Our result revealed that the frequency of clfA and clfB in examining isolates is equally 84%. The prevalence of clfA in isolates with bovine mastitis was reported to be 19%–100% and clfB was detected in 91.8%–92.9% of the isolates (33, 35–37).

Although cna is a major virulence factor in staphylococcal diseases, this gene had the lowest frequency (65.3%) in the tested isolates. Consistent with this finding, the prevalence of this gene in the study of Gogoi-Tiwari et al, (36), Ikawaty et al. (37) and Klein et al. (35) was reported to be 31.2%, 49% and 22.4%, respectively. Rhem et al. (41) and Elasri et al. (42) stated the role of the Cna protein in the osteomyelitis due to S. aureus, but according to the study of Elasri et al. (42), this protein does not have any important contribution in human skeletal muscle infections, though it contributes to human S. aureus keratitis. Consequently, cna may not play an important role in the pathogenesis of bovine mastitis due to S. aureus.

According to our findings, 75 isolates of S. aureus from bovine mastitis milk samples could be grouped in 14 genotype profiles, based on the selected following genes (Table 2) and the most frequent profile with a prevalence of 50.7% belongs to the one that possessed at least 7 of 8 selected genes. These findings confirm the inconsistency of this bacterium in the southwest of Iran and help us in establishing a suitable protective approach to decrease the occurrence of this important disease in dairy farms.
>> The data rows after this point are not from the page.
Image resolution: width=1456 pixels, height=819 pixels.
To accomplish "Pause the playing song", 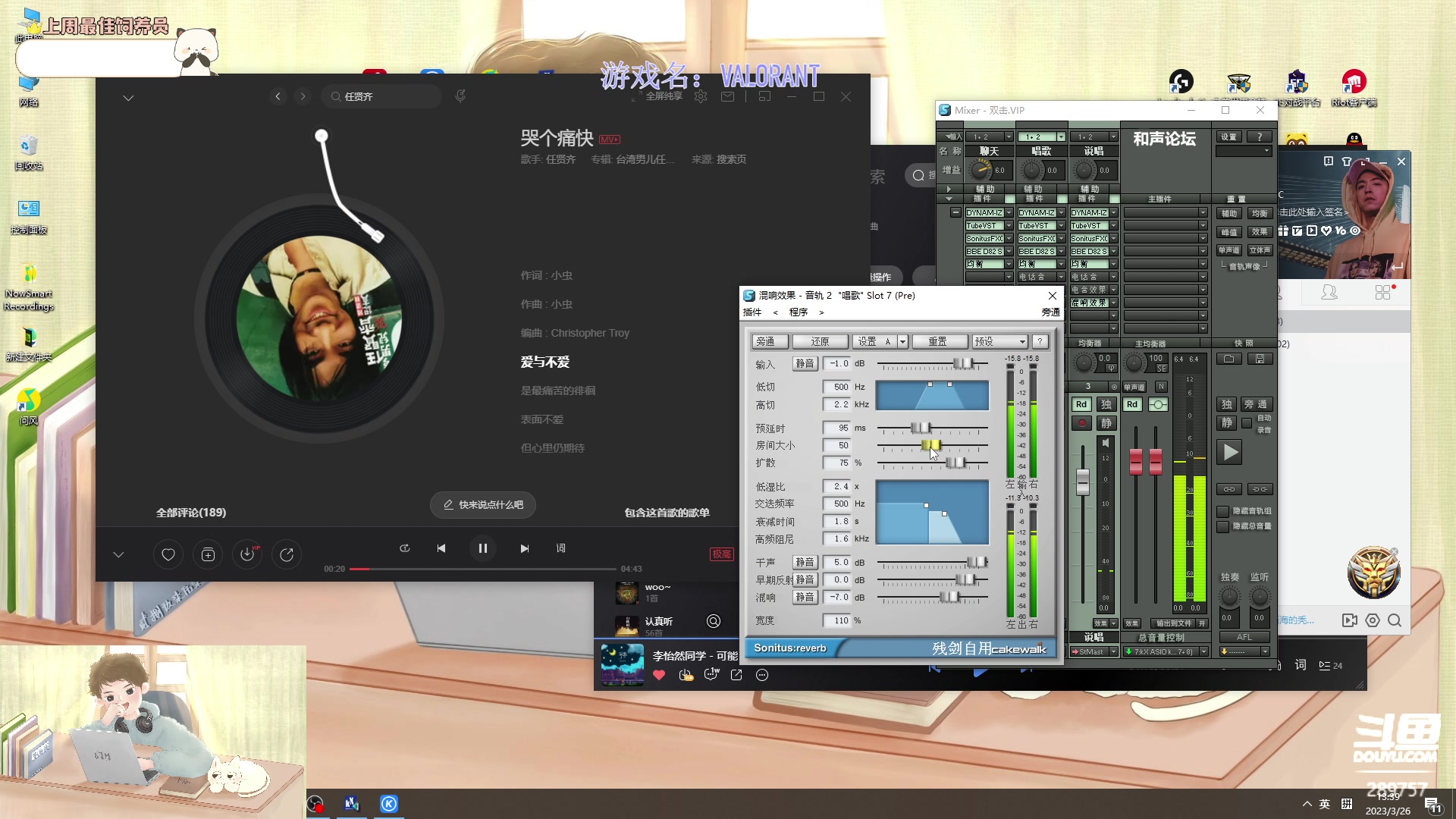I will coord(483,548).
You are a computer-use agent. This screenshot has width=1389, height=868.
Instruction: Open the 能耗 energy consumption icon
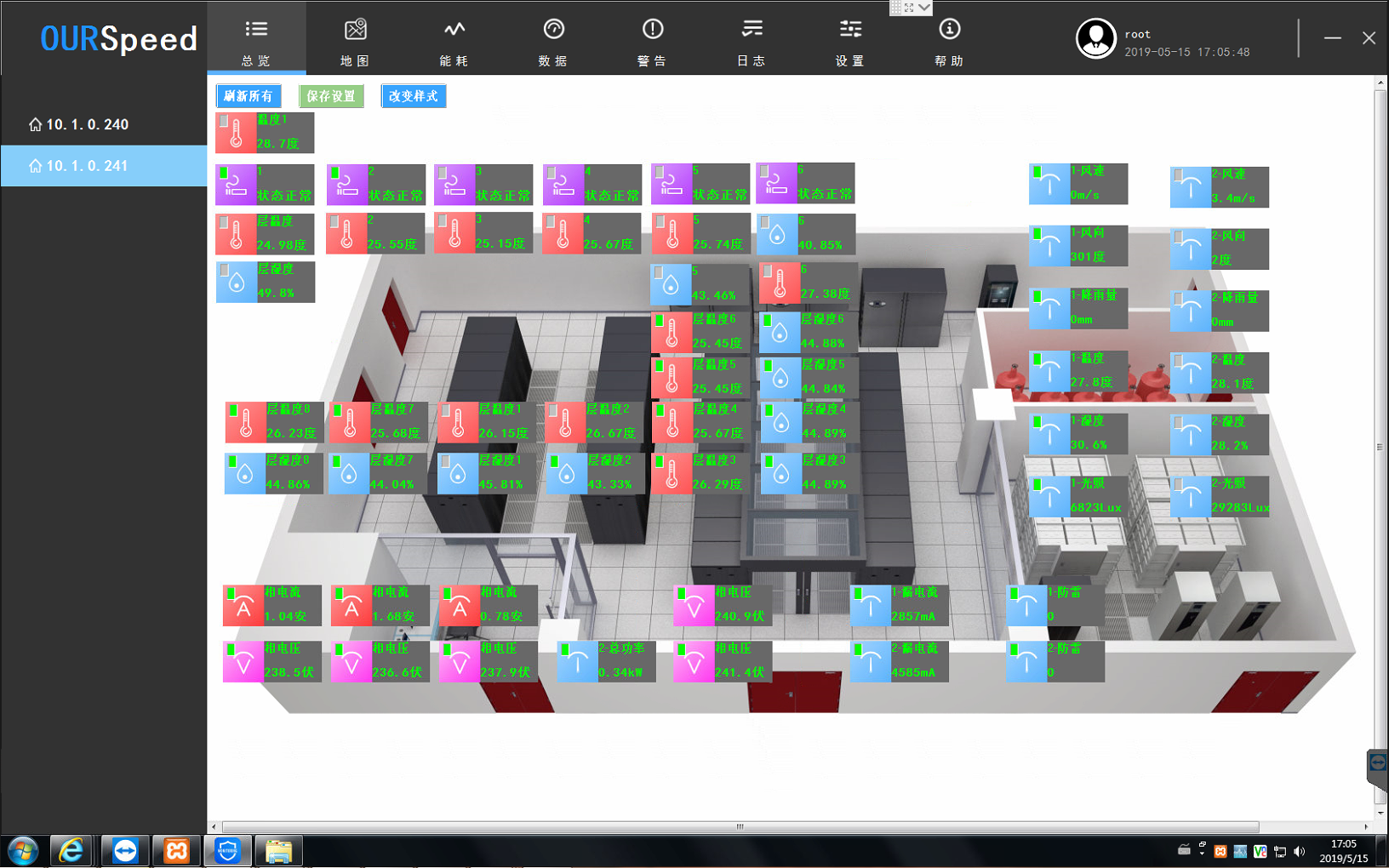click(454, 31)
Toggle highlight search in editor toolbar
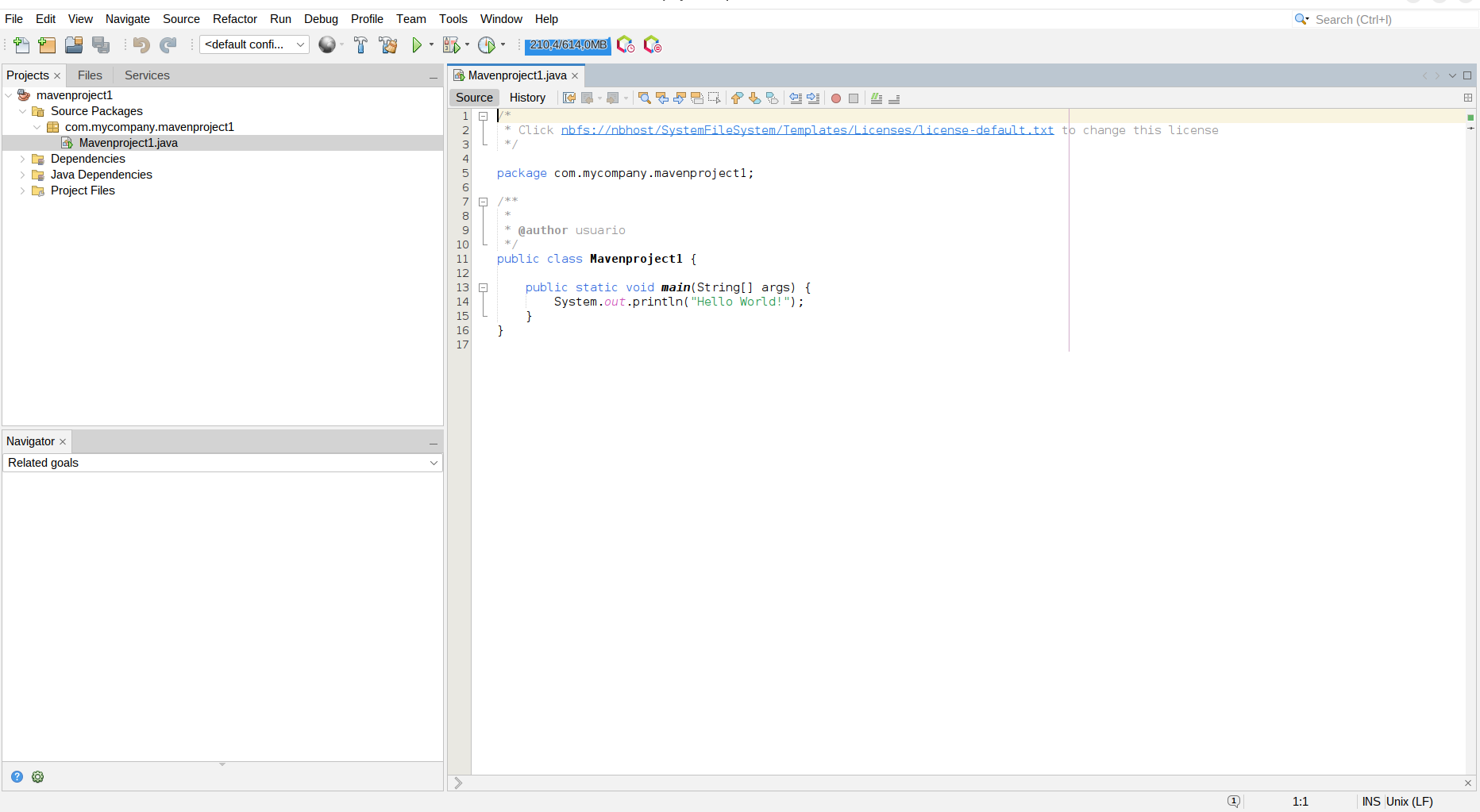 697,98
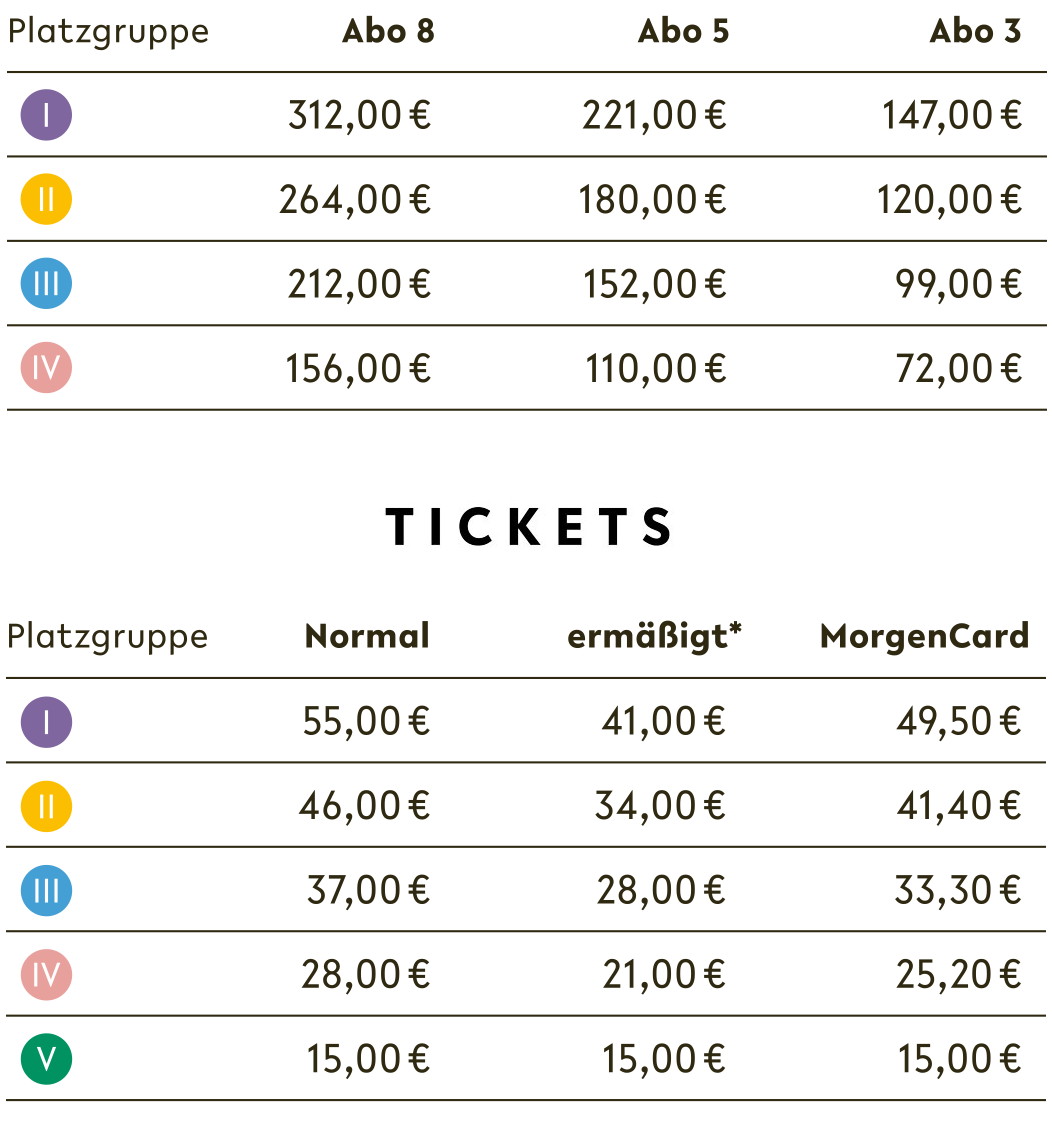Select the 55,00 € Normal ticket price
1052x1123 pixels.
366,721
Similarly, based on 7 genes, Coelho et al. (43) reported 27 different profiles for S. aureus isolates recovered from intra-mammary infections amongst 25 dairy cattle farms in Rio de Janeiro, Brazil.

In conclusion, although S. aureus isolates with bovine mastitis origin differ in their genetic profile in the southwest of Iran, 96% of all isolates simultaneously possessed fnb, ebpS and spa genes, representing the significant role of these genes in pathogenesis of bovine intra-mammary infection due to prevalence of S. aureus in this area. This can help in the exploration and control of S. aureus mastitis in bovine dairy farms. Whether the comparative prevalence of selected virulence genes of S. aureus is applicable to the introduction of a protective vaccine against staphylococcal bovine mastitis, cannot be deducted from the data existing in this research. However, it may be useful bearing in mind this evidence, in the development of an effective vaccine against this important disease. On the other hand, it seems that in tested area, the risk for the spread of MRSA from bovine sources into the human population will be low. However, high risk persons who are in close contact with MRSA-infected cattle, including veterinarians, slaughterhouse staff, and livestock workers, may get infected with bovine mastitis milk.